## ABOUT THIS EXERCISE
Word for word, print the entries that follow.

(Dataset entries)
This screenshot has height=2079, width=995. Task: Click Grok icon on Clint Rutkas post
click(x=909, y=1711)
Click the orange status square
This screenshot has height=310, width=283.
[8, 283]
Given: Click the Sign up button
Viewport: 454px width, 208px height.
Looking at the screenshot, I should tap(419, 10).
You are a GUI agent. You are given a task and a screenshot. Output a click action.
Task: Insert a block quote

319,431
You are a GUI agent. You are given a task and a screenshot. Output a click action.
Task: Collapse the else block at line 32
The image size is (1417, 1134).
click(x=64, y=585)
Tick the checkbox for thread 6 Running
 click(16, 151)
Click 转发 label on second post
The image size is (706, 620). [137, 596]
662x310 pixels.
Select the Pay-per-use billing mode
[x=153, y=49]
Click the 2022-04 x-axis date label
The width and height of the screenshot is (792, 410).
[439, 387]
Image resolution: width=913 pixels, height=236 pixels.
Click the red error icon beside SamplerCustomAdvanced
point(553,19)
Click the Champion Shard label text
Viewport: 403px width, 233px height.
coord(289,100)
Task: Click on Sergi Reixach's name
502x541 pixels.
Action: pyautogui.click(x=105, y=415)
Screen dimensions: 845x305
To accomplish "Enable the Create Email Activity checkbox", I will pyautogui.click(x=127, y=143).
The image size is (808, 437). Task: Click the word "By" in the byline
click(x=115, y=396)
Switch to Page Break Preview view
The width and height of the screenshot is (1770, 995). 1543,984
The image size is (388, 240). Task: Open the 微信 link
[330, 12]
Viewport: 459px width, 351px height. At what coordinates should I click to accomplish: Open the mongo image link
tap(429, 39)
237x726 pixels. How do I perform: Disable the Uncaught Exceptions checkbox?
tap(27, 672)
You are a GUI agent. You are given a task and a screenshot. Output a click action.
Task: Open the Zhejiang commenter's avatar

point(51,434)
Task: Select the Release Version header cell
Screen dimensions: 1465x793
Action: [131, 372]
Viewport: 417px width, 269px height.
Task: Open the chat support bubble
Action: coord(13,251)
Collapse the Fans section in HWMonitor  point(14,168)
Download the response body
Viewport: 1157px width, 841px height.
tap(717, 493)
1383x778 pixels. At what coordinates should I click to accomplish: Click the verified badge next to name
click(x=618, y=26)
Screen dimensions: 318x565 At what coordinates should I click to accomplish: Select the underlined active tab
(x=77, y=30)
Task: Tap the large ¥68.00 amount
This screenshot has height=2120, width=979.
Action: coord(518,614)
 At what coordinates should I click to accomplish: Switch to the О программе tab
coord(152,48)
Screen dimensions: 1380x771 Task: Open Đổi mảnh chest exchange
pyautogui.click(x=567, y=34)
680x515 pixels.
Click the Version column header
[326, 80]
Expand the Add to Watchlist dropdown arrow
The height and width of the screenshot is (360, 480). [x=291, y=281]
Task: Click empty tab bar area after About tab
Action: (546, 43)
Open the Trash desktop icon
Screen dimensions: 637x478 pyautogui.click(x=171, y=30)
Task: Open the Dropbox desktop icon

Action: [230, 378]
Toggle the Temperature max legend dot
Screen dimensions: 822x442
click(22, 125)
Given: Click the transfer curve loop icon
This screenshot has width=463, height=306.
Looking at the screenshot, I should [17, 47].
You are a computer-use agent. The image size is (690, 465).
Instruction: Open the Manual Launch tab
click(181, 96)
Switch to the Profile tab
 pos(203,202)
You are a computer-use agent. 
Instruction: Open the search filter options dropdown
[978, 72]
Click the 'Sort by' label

## RESULT OF THE TASK
This screenshot has height=2079, width=995. Task: Click Grok icon on Clint Rutkas post
click(x=909, y=1711)
Click the orange status square
This screenshot has height=310, width=283.
[8, 283]
Given: Click the Sign up button
Viewport: 454px width, 208px height.
Looking at the screenshot, I should tap(419, 10).
You are a GUI agent. You are given a task and a screenshot. Output a click action.
Task: Insert a block quote

319,431
You are a GUI agent. You are given a task and a screenshot. Output a click action.
Task: Collapse the else block at line 32
The image size is (1417, 1134).
click(x=64, y=585)
Tick the checkbox for thread 6 Running
 click(16, 151)
Click 转发 label on second post
The image size is (706, 620). [137, 596]
662x310 pixels.
Select the Pay-per-use billing mode
[x=153, y=49]
Click the 2022-04 x-axis date label
The width and height of the screenshot is (792, 410).
[439, 387]
Image resolution: width=913 pixels, height=236 pixels.
Click the red error icon beside SamplerCustomAdvanced
point(553,19)
Click the Champion Shard label text
Viewport: 403px width, 233px height.
coord(289,100)
Task: Click on Sergi Reixach's name
502x541 pixels.
Action: pyautogui.click(x=105, y=415)
Screen dimensions: 845x305
To accomplish "Enable the Create Email Activity checkbox", I will pyautogui.click(x=127, y=143).
The image size is (808, 437). Task: Click the word "By" in the byline
click(x=115, y=396)
Switch to Page Break Preview view
The width and height of the screenshot is (1770, 995). 1543,984
The image size is (388, 240). Task: Open the 微信 link
[330, 12]
Viewport: 459px width, 351px height. At what coordinates should I click to accomplish: Open the mongo image link
tap(429, 39)
237x726 pixels. How do I perform: Disable the Uncaught Exceptions checkbox?
tap(27, 672)
You are a GUI agent. You are given a task and a screenshot. Output a click action.
Task: Open the Zhejiang commenter's avatar

point(51,434)
Task: Select the Release Version header cell
Screen dimensions: 1465x793
Action: [131, 372]
Viewport: 417px width, 269px height.
Task: Open the chat support bubble
Action: coord(13,251)
Collapse the Fans section in HWMonitor  point(14,168)
Download the response body
Viewport: 1157px width, 841px height.
tap(717, 493)
1383x778 pixels. At what coordinates should I click to accomplish: Click the verified badge next to name
click(x=618, y=26)
Screen dimensions: 318x565 At what coordinates should I click to accomplish: Select the underlined active tab
(x=77, y=30)
Task: Tap the large ¥68.00 amount
This screenshot has height=2120, width=979.
Action: coord(518,614)
 At what coordinates should I click to accomplish: Switch to the О программе tab
coord(152,48)
Screen dimensions: 1380x771 Task: Open Đổi mảnh chest exchange
pyautogui.click(x=567, y=34)
680x515 pixels.
Click the Version column header
[326, 80]
Expand the Add to Watchlist dropdown arrow
The height and width of the screenshot is (360, 480). [x=291, y=281]
Task: Click empty tab bar area after About tab
Action: (546, 43)
Open the Trash desktop icon
Screen dimensions: 637x478 pyautogui.click(x=171, y=30)
Task: Open the Dropbox desktop icon

Action: [230, 378]
Toggle the Temperature max legend dot
Screen dimensions: 822x442
click(22, 125)
Given: Click the transfer curve loop icon
This screenshot has width=463, height=306.
Looking at the screenshot, I should [17, 47].
You are a computer-use agent. The image size is (690, 465).
Instruction: Open the Manual Launch tab
click(181, 96)
Switch to the Profile tab
 pos(203,202)
You are a computer-use agent. 
Instruction: Open the search filter options dropdown
[978, 72]
Click the 'Sort by' label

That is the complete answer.